OHE March 16, 1998

Date: Thu, 16 Apr 1998 17:14:15 -1000
From: "Dayle K. Turner" (turner@hawaii.edu>
Subject: Dupont or De Ponte?

My students were doing research work in the library today and during lulls between classes I had some time to poke around and look up some hiking articles. I found one in the August 1989 edition of *Honolulu* magazine (pp 74+) titled "The toughest hike on O'ahu." In that piece, the authors, Harold Hall and James Morrow, suggest that the Dupont Trail (their toughest hike) should rightfully be called the De Ponte Trail.
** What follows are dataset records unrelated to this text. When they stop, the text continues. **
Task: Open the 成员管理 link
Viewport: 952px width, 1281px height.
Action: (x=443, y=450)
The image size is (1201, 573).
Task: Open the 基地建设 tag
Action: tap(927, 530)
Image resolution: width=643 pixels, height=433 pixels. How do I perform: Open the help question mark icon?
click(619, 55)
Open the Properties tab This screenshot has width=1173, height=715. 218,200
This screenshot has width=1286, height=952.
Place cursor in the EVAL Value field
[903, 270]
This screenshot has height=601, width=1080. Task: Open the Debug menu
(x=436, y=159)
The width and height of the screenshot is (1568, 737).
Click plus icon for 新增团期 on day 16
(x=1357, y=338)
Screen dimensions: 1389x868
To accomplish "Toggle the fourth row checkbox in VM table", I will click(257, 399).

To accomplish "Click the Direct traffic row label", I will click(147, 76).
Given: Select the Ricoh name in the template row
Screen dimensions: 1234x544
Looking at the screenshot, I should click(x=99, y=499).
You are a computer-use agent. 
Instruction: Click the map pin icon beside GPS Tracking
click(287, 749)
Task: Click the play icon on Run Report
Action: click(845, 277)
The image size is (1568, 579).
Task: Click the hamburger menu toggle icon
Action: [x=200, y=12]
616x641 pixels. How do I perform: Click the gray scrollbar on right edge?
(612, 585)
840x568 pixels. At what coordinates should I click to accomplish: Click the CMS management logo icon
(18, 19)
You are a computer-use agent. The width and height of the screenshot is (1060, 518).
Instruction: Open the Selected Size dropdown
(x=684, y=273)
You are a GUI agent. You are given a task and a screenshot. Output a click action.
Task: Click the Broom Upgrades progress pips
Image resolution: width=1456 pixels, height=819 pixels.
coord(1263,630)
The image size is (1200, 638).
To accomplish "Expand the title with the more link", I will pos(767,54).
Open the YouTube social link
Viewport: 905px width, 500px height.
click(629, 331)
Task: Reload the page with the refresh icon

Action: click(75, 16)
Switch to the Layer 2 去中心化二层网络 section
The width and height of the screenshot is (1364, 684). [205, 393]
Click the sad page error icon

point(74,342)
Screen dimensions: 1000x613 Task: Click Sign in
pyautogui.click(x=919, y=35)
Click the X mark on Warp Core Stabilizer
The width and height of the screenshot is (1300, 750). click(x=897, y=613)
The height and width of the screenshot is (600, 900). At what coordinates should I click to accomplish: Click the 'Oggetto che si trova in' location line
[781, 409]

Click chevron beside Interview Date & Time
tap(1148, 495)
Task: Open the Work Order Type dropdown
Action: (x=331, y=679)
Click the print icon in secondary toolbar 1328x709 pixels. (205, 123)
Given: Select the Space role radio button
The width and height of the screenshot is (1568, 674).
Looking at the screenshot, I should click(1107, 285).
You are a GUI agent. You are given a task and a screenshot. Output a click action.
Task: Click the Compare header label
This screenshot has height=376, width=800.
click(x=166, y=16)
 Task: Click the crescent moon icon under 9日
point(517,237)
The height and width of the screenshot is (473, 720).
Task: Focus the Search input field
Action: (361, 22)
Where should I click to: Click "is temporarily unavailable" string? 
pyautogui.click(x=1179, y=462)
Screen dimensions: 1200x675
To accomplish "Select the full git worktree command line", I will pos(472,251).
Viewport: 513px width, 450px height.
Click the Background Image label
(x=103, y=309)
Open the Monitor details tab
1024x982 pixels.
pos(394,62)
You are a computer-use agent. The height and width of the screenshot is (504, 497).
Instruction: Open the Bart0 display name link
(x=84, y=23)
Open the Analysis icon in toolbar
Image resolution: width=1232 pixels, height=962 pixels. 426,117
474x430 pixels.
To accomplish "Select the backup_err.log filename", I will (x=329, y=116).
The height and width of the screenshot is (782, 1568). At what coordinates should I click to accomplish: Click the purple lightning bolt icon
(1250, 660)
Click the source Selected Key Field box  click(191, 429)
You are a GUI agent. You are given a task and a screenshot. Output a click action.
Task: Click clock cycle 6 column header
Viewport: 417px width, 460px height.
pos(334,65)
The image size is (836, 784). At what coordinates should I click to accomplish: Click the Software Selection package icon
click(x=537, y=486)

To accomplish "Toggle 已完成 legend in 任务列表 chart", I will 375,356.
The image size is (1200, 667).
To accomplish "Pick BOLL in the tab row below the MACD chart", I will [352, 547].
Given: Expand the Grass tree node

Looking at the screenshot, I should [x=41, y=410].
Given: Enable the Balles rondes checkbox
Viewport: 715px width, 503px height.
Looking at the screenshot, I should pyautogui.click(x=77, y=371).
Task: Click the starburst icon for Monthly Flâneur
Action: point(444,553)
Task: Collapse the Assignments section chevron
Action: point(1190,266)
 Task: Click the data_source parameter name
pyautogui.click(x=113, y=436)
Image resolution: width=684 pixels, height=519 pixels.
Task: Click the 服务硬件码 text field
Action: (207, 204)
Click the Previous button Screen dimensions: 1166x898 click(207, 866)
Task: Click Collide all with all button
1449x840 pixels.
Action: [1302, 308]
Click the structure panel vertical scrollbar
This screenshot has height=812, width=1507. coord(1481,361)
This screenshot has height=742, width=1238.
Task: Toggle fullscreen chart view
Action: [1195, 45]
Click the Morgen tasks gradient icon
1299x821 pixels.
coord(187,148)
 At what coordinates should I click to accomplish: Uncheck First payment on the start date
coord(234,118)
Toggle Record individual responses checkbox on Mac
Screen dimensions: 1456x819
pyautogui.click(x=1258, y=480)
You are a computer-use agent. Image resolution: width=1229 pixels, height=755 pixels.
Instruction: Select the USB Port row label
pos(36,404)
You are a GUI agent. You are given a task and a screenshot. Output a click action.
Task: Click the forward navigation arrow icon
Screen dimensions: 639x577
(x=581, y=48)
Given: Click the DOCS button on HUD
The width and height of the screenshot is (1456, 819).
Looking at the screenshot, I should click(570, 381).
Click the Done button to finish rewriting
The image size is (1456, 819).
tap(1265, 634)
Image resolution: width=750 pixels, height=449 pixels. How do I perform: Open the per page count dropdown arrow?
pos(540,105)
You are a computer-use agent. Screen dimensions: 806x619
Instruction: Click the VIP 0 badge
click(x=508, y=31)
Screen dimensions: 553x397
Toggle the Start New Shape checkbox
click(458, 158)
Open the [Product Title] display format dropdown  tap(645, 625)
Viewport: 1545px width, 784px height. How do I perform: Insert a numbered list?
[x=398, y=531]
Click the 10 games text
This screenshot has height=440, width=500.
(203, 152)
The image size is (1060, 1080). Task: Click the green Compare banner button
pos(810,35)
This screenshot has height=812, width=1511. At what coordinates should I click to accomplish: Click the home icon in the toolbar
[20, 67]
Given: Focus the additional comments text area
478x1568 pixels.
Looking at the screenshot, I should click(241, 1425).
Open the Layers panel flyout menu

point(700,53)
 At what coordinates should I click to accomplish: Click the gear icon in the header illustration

In a short addendum article on page 76, Hall and Morrow offer this tidbit:

	Some hiking books call it the Dupont Trail, but as far as
 	we can tell it should be De Ponte. According to a story in the
	September 1920 *Paradise of the Pacific* magazine, 10 hikers were
	"determined to cut a trail...so that it would be possible to hike
	from Schofield up the slopes of Kaala, across the crater, then
	down a steep ridge to Waialua," wrote one of the hikers, T.P.
	Cadle.  On that hike, "when victory seemed to be ours," continued
	Cadle, "we proceeded to name the trail."  The members of the group
	suggested the writer's name as a fitting one, but he asked the 
	privilege of suggesting a name, and with acclamation and shouting 
	the trail was named The De Ponte Trail, "in honor of Mary De Ponte
	of Honolulu."  We're not certain which Mary De Ponte that Cadle
	was referring to.  Around that time three Mary De Pontes were
	listed in the city directory.  Two were married, and one, a
	student nurse, was not.

A couple weeks back, Wing and I were wondering about the origin of the name of the Dupont Trail. We now have a possible answer.